La difesa della società di diritto inglese ha presentato ricorso davanti alla Cassazione, sostanzialmente, per due ordini di motivi. Da una parte, si è sostenuta l'illegittimità dell'utilizzo dei documenti e delle dichiarazioni raccolte durante le ispezioni fiscali effettuate dalla Guardia di Finanza, in quanto le stesse erano state eseguite oltre i termini di legge previsti dall'articolo 407 del Codice di procedura penale per lo svolgimento delle indagini preliminari.

Di conseguenza, dato che le ispezioni fiscali svolte nel 2015 e 2016, secondo i difensori della ricorrente, si riferivano ad un processo penale del 2012, erano illegittime e le eventuali prove raccolte inutilizzabili anche ai fini della predisposizione della misura cautelare reale del sequestro preventivo.
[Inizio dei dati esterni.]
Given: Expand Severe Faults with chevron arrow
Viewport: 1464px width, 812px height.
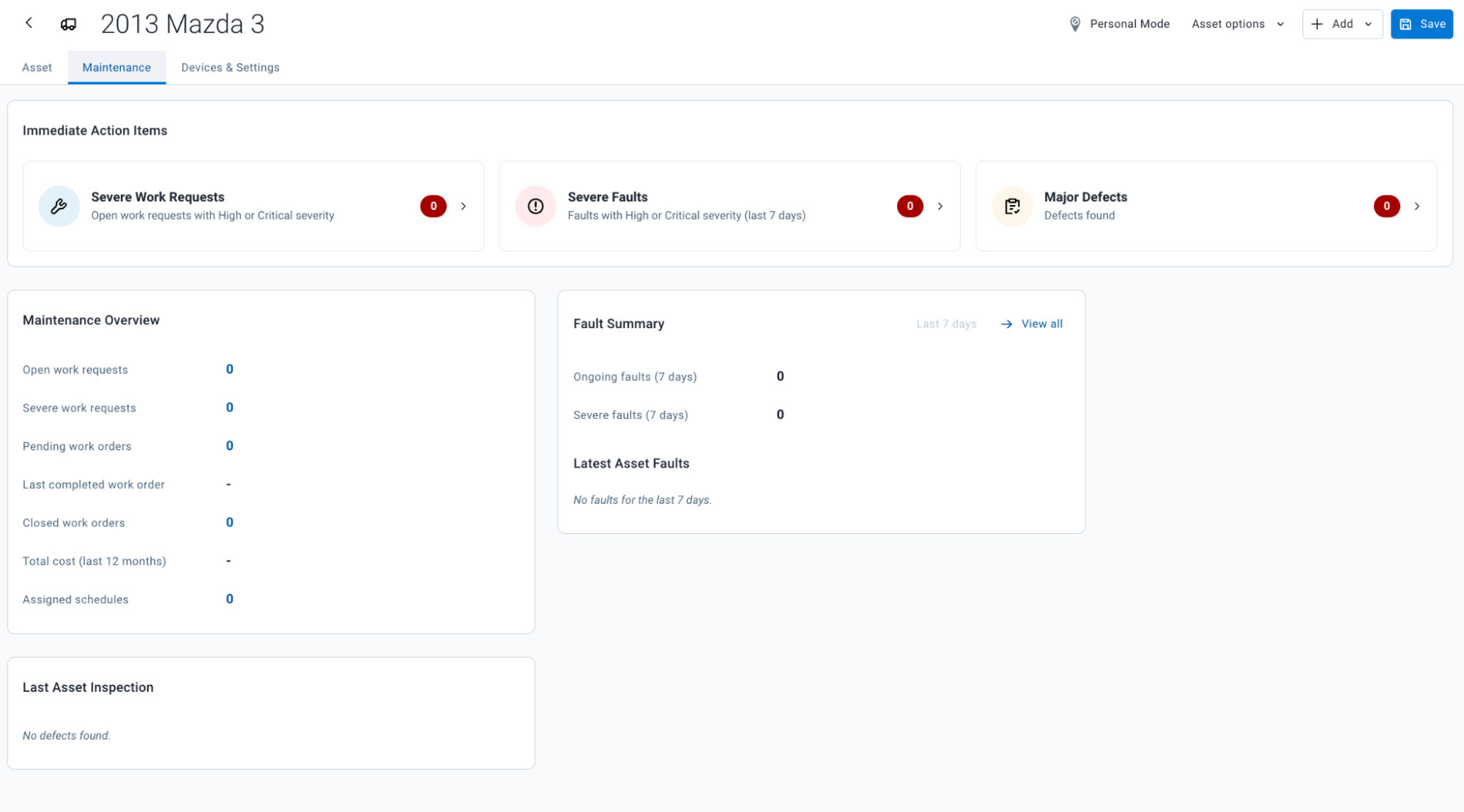Looking at the screenshot, I should [940, 206].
Inoltre, il Tribunale del Riesame, prima di ammettere le dichiarazioni del professionista come elemento utile a provare la necessità dell'attuazione della misura cautelare reale avrebbe dovuto verificare il collegamento tra quest'ultimo e le società implicate nella frode fiscale.

Ispezioni fiscali, la decisione della Cassazione

La Cassazione ha ritenuto inammissibile il ricorso portato alla sua attenzione dalla società di diritto inglese.

I giudici di legittimità, infatti, hanno fatto notare come il Tribunale del Riesame di Mantova abbia operato correttamente rigettando il ricorso contro il provvedimento di sequestro preventivo ai fini della confisca dei beni emesso dal Pubblico Ministero di Mantova. La III Sezione Penale, infatti, ha chiarito che il P.M può chiedere al giudice l'applicazione del sequestro preventivo anche dopo la scadenza del termine delle indagini preliminari, purché tale richiesta non sia fondata sul risultato di atti di indagine compiuti dopo la scadenza del medesimo termine. E questo, in quanto la sanzione dell'inutilizzabilità, di cui all'articolo 407 del codice di procedura penale, comma 3, concerne solo gli atti di indagine aventi efficacia probatoria, e non quindi le ispezioni fiscali volte a impedire la prosecuzione della condotta vietata, come possono essere quelle effettuate per applicare la misura cautelare reale del sequestro preventivo.

Non solo, la Corte di Cassazione ha anche ritenuto inammissibile la censura della sentenza impugnata in relazione alla presunta non utilizzabilità delle dichiarazioni del professionista, da parte della Guardia di Finanza, perché coperte da segreto professionale. I giudici di legittimità hanno fatto notare come, già nella sentenza di merito, si facesse presente che il segreto professionale non era stato invocato durante le ispezioni fiscali a cui era stato presente lo stesso professionista. Di conseguenza, secondo il Tribunale del Riesame le dichiarazioni e i documenti reperiti durante le ispezioni fiscali erano perfettamente utilizzabili, come previsto dagli articoli 52 del DPR 633/72 che detta, appunto, le modalità da seguire per effettuare gli accessi, le ispezioni e le verifiche, e 220 delle disposizioni attuative del codice di procedura penale, in tema proprio di attività ispettive e di vigilanza.

Se, invece, il professionista interessato dalle ispezioni fiscali avesse opposto il segreto professionale, continua la Cassazione, ai militari della Guardia di Finanza non sarebbe rimasto altro da fare che interrompere le attività ispettive immediatamente e richiedere l'autorizzazione al Procuratore della Repubblica. Per di più l'opposizione del segreto professionale sarebbe dovuta risultare da atto scritto del professionista. Mentre, nel caso di specie, fa notare il giudice di legittimità, il professionista oltre a non opporre il segreto professionale ha collaborato pienamente con i militari nell'analizzare il contenuto della documentazione rinvenuta. Per tali motivi il ricorso è stato rigettato dalla Cassazione.